Carabinieri, è arrivato il comandante giornalista

Il colonnello Romano è direttore della rivista “Informazioni della Difesa” Fra le priorità individua viabilità, lotta alla droga e questione immigrazione
TERAMO. Cambio della guardia ai vertici del comando provinciale dei carabinieri. Si è presentato ieri il colonnello Pier Vittorio Romano, il nuovo comandante provinciale che prende il posto del colonnello Giovanni Tosti il quale, dopo tre anni di servizio in città, è andato nel reparto di investigazioni scientifiche dei carabinieri di Roma.
Romano, 52 anni, non è sconosciuto ai teramani: ha infatti comandato la compagnia dei carabinieri di Giulianova dal 1998 al 2003. Dopo quell’incarico, Romano ha prestato servizio nell’ufficio pubblica informazione del comando generale dei carabinieri, una sorta di ufficio stampa. Ha poi ricoperto un incarico simile allo Stato maggiore della Difesa, dove dal 2012 ha diretto la sezione “mezzi di informazione”. Romano è anche un giornalista, in particolare è direttore della rivista scientifica “Informazioni della Difesa”.
Il colonnello ha dunque una particolare attenzione alla comunicazione, con una visione avanzata dell’uso dei mezzi di informazione, compresi i nuovi social media.
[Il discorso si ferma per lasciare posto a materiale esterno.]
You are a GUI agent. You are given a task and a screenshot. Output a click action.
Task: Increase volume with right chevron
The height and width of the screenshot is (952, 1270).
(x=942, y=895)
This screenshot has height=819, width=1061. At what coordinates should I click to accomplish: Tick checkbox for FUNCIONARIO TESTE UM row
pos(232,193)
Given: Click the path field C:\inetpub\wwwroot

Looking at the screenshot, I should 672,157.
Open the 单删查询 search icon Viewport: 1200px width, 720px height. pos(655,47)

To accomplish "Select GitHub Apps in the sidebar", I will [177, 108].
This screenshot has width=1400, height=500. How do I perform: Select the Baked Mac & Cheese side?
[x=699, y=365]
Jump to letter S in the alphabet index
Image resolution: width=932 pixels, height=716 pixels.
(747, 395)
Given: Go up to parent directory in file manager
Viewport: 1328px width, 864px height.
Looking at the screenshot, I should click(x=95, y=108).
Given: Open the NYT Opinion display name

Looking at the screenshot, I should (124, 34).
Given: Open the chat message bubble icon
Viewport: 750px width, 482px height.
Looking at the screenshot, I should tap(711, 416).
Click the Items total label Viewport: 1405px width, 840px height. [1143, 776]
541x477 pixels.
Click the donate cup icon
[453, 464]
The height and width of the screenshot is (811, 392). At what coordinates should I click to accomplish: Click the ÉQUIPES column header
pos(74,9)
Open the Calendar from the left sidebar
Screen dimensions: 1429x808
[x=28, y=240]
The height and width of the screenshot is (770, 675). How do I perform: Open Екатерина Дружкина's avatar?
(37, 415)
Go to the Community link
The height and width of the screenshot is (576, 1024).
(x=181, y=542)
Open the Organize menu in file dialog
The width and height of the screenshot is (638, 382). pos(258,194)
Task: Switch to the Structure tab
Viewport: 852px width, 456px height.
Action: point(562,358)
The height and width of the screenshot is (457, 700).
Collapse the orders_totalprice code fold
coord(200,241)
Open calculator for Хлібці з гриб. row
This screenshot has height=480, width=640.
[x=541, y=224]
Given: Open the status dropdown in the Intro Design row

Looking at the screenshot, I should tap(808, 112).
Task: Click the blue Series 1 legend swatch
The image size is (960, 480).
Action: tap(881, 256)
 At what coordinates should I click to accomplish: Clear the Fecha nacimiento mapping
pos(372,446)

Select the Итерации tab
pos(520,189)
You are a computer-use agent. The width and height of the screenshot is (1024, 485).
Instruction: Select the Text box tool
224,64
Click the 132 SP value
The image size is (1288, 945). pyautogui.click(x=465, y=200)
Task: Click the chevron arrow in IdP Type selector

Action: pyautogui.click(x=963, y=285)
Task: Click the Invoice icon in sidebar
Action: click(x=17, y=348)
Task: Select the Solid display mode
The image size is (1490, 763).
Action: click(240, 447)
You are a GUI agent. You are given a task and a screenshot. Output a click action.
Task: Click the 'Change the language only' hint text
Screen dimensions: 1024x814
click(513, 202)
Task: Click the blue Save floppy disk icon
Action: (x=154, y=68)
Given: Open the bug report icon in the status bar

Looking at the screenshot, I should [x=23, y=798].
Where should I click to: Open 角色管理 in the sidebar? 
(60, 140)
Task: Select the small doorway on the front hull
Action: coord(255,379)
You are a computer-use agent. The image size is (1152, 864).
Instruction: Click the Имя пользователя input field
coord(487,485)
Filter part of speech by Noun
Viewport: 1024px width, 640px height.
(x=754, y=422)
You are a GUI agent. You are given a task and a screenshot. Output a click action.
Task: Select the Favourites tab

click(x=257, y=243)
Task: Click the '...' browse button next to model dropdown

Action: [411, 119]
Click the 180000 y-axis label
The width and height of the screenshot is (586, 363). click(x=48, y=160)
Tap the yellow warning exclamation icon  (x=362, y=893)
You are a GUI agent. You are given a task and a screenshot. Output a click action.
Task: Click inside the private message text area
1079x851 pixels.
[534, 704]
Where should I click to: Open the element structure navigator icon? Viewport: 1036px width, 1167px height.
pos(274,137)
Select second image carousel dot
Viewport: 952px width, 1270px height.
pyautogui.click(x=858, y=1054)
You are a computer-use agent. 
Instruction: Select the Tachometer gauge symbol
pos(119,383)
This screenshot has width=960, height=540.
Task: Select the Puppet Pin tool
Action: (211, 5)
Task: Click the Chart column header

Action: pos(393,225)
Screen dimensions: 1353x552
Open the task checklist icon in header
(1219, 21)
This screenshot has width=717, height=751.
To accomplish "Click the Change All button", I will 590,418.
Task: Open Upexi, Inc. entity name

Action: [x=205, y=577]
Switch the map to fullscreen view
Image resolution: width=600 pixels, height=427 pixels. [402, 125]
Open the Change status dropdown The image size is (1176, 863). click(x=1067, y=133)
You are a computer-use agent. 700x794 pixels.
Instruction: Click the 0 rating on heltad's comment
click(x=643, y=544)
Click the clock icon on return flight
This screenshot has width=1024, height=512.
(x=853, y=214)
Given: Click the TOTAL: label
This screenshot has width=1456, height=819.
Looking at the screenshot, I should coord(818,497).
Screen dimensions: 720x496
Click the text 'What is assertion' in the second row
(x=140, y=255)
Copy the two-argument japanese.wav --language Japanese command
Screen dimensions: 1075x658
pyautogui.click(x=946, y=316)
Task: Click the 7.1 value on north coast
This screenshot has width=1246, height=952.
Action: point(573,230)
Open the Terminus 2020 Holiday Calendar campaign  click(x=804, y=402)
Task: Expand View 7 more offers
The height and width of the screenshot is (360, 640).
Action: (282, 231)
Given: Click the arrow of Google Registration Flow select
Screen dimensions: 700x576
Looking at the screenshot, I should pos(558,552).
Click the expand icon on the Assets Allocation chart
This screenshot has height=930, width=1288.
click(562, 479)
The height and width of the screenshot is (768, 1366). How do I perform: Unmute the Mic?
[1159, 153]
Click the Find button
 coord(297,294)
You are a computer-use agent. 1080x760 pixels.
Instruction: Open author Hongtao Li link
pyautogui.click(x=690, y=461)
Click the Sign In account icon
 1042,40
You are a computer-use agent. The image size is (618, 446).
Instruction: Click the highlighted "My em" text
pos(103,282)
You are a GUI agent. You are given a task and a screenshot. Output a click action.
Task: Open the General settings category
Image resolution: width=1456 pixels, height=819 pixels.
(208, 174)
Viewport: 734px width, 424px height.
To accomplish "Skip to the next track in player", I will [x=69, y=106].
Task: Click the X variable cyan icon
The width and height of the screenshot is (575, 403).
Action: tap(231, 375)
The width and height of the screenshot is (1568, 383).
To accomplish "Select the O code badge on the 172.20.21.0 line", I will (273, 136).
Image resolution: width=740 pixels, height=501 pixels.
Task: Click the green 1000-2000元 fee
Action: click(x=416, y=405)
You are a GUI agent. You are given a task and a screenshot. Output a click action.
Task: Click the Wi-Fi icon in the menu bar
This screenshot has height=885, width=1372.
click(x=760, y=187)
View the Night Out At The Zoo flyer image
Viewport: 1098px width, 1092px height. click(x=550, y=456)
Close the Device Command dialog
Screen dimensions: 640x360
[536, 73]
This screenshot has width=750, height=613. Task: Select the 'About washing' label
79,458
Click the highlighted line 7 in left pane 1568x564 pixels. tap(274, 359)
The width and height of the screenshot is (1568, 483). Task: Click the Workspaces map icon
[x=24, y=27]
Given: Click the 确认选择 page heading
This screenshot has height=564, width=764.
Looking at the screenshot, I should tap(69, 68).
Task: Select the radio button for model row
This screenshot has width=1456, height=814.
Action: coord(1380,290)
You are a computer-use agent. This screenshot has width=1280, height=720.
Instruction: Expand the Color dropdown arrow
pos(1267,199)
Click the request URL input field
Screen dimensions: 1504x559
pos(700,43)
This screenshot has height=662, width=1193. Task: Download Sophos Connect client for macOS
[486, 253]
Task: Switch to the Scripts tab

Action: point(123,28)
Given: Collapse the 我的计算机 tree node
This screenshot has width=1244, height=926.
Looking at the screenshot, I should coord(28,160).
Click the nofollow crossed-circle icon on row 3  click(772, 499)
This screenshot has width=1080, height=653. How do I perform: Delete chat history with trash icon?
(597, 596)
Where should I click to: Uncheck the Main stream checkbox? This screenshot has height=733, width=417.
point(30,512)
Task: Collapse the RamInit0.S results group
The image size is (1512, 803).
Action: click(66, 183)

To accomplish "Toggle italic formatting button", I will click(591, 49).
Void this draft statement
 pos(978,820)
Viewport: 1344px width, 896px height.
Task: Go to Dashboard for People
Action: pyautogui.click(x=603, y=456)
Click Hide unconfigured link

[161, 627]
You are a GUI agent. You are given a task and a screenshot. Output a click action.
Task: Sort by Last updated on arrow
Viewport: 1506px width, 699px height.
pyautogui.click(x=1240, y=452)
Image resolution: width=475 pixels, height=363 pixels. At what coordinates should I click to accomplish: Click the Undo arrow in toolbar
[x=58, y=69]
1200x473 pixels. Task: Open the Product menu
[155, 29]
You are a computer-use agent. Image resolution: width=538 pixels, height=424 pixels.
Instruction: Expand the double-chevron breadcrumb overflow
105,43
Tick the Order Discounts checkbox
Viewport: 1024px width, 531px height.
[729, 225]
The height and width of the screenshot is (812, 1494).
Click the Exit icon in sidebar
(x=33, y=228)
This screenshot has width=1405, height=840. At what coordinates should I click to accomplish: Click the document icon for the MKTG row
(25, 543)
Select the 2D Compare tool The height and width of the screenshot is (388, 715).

Non a caso sta verificando se è possibile l’uso di Twitter per comunicare con gli organi di stampa.
Ma al di là di questo, il nuovo comandante provinciale nel precisare che ha «bisogno di un primo periodo di analisi della situazione provinciale», ritiene prioritaria la lotta alla droga e la questione immigrazione, nelle sue diverse sfaccettature. Molta attenzione «ai servizi preventivi, anche in ambito stradale, alla luce di una serie di incidenti mortali avvenuti recentemente, per cui è importante, in accordo anche con i Comuni, regolamentare la viabilità del territorio».
Fra le peculiarità della provincia di Teramo, il colonnello individua il fatto «che la popolazione d’estate triplica sulla costa, per cui c’è bisogno di maggiore attenzione in queste aree d’estate». E in generale, rispetto alla sua precedente permanenza in provincia di Teramo, «la situazione mi sembra più tranquilla: dò atto ai miei predecessori che hanno effettuato un’efficace azione di prevenzione». In parte, osserva Romano, la tranquillità della provincia di Teramo, può derivare anche dalla crisi economica che porta un minor traffico di persone.
Il colonnello annuncia che ci sarà una riorganizzazione interna «considerato che il personale di cui disponiamo è sempre meno: ho trovato le stesse persone che ho lasciato ma con 10 anni in più». Quello dell’età “avanzata” è un problema. Le forze dell’ordine in Abruzzo hanno l’età media di 45-46 anni, molto alta: «certo, si tratta di persone con più esperienza, ma quando bisogna correre dietro ai ladri qualche anno in meno di certo non guasta», osserva scherzando, ma neanche poi tanto. (a.f.)